I remember years ago when he scored 50 points against the Seattle Supersonics (Horace Grant and Vin Baker) in the first round of the playoffs. The game was already won, by the third quarter, and Karl had a huge night. Horace Grant asked him to ease up a bit. Karl said "no, this is Utah." He wanted to kill it out there, and embarrass the other team, for the adulation of the Jazz fans. And he had the ability to do just that. I remember when he scored 56 against the Golden State Warriors and injured the guys defending him -- Donyell Marshall was out for the season after that game. You can be a leader, a lead scorer without trying to destroy your opponents mentally and physically.

But I do love some of Karl's nastiness. He was the best player on the court, knew it, told you about it, dunked on you, flexed, and then did something for the cameras. And that's the Jazz basketball I grew up with. Not this timid, let's not be loud, form of the game where we spend 18 seconds of the clock trying to get a jumper from 20 feet. Execution is great. Demolition is better.

And I want the Jazz to start demolishing teams again. And it's going to take a lead scorer to do that. Today we have guys like Kevin Durant and Russell Westbrook taking games over and winning it by themselves. James Harden too. Dwyane Wade won a title all by himself because he took the will to win from the other team. You don't have to be a back to the basket big to be a big time scorer anymore. And with our new offense, that's probably going to be the case for us as well.

However, at the end of the day we still need a great scorer. Someone who is going to take the blame for losses, and take the responsibility to carry the team to wins. I believe Dennis Lindsey is a wizard.

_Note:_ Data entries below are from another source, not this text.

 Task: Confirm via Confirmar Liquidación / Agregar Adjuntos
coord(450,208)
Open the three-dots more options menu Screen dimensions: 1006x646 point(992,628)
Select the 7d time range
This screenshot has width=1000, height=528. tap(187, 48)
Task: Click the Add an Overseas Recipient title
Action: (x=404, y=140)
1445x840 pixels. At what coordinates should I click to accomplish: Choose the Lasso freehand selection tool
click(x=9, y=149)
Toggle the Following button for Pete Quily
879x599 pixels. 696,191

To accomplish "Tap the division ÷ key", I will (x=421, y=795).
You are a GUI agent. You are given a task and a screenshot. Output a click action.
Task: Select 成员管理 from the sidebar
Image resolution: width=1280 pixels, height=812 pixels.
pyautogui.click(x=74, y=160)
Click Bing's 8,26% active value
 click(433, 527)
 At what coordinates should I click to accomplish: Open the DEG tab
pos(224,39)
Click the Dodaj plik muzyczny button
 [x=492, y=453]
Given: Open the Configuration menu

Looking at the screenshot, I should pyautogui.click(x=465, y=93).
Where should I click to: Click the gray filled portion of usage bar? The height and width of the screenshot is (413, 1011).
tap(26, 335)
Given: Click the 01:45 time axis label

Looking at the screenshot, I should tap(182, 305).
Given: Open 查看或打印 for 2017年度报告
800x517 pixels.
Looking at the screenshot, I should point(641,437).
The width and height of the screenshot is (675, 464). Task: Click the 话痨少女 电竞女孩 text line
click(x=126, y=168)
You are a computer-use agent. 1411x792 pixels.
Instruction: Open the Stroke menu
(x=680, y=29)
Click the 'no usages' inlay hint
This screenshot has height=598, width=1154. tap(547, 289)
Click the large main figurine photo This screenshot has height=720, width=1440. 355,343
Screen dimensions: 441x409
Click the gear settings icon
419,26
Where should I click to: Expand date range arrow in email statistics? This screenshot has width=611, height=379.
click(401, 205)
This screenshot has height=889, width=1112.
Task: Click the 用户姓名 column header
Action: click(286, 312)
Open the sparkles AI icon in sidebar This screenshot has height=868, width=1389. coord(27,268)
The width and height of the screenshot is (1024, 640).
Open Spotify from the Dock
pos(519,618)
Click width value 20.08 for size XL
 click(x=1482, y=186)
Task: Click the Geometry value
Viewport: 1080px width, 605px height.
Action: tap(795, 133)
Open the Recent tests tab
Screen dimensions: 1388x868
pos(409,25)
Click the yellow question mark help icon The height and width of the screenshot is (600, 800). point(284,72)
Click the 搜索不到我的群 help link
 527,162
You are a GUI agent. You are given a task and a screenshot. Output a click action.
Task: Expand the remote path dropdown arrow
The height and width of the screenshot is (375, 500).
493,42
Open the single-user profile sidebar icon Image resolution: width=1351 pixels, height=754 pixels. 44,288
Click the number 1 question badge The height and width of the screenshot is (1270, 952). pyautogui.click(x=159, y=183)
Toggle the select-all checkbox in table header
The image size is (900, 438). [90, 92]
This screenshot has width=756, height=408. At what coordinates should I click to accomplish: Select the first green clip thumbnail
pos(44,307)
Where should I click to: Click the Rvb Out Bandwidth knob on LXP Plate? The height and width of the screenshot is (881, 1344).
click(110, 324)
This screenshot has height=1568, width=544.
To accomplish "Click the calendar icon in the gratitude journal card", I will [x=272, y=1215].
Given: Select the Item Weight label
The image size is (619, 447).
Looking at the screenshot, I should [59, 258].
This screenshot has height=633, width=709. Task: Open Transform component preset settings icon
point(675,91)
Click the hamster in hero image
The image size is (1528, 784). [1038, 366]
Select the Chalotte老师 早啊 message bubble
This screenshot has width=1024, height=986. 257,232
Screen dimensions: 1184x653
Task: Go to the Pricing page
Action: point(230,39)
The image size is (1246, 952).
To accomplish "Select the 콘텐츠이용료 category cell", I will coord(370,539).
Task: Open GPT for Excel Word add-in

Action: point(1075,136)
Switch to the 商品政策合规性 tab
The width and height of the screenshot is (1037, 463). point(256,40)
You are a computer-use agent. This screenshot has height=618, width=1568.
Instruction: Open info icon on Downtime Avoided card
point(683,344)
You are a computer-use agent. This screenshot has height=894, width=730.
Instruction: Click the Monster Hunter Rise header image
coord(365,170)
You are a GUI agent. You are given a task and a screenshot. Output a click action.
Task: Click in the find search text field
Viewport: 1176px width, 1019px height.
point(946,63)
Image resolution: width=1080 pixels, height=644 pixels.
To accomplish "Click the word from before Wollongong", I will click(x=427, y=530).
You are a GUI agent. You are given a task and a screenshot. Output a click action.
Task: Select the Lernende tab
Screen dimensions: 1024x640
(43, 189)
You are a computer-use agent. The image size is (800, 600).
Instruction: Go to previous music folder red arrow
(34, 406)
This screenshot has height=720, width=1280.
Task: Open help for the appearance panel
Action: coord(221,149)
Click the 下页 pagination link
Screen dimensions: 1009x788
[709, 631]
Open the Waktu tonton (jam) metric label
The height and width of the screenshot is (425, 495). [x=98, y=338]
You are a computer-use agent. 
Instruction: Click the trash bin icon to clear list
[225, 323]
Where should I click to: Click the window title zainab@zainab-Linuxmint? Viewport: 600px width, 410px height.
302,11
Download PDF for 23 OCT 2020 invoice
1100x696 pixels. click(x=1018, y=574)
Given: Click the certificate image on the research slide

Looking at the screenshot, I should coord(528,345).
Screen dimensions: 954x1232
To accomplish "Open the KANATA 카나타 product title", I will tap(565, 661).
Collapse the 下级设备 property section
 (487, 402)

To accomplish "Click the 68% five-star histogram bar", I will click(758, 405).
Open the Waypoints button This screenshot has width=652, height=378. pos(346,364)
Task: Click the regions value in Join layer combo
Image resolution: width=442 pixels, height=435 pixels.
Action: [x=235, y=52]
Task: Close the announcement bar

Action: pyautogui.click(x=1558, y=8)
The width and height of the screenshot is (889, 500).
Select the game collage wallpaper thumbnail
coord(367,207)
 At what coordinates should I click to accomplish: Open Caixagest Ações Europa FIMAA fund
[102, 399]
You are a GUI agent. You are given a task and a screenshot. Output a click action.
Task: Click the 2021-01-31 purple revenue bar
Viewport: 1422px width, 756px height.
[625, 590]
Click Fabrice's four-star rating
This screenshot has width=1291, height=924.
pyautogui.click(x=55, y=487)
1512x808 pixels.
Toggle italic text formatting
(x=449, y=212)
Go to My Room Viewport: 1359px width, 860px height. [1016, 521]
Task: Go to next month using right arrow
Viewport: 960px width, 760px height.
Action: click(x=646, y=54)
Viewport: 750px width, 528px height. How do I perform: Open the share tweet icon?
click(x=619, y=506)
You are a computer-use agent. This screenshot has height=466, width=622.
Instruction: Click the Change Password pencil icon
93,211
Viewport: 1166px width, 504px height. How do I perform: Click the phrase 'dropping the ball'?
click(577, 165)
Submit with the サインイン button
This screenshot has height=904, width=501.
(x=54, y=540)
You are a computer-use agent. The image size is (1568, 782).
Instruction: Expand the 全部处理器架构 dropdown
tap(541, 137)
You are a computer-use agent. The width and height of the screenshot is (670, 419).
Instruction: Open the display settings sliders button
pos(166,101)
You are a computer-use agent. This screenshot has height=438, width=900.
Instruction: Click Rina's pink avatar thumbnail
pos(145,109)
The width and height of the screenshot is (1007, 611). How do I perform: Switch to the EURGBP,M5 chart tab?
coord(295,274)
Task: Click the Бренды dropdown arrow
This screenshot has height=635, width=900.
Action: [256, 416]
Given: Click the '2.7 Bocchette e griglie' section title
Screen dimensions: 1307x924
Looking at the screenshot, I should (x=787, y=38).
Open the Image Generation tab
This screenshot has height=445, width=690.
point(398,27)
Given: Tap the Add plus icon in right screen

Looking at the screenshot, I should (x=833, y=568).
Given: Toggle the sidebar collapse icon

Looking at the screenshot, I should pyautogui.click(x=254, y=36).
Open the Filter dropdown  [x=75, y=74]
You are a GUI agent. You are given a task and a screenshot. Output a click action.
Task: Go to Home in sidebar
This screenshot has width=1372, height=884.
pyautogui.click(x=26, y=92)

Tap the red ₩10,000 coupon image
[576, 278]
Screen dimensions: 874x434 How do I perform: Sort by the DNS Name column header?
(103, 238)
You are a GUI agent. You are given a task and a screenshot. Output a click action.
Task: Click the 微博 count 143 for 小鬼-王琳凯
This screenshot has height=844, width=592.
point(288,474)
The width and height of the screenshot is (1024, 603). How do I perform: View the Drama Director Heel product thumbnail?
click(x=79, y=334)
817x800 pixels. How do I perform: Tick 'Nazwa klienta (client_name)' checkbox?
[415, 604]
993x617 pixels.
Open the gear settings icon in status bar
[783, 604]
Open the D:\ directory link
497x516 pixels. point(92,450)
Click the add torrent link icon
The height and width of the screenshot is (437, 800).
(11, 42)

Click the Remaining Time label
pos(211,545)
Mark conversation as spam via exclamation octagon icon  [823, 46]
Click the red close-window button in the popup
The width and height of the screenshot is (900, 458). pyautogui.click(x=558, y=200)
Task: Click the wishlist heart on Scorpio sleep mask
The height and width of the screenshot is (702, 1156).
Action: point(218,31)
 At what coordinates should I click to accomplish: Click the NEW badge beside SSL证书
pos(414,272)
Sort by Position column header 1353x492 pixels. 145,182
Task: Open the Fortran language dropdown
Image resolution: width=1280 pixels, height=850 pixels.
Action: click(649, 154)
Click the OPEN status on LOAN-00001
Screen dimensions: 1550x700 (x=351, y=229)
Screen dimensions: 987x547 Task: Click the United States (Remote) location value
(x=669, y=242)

But this party needs a tank too. NBA TV showed me that Karl was still under appreciated -- even by us, his most ardent supporters. And they also showed me that no matter how good our nucleus can be, not having a prime time player is going to hold us back.

So it's really good that our front office has finally put all the eggs in the development basket. These are exciting times for the Jazz and Jazz fans.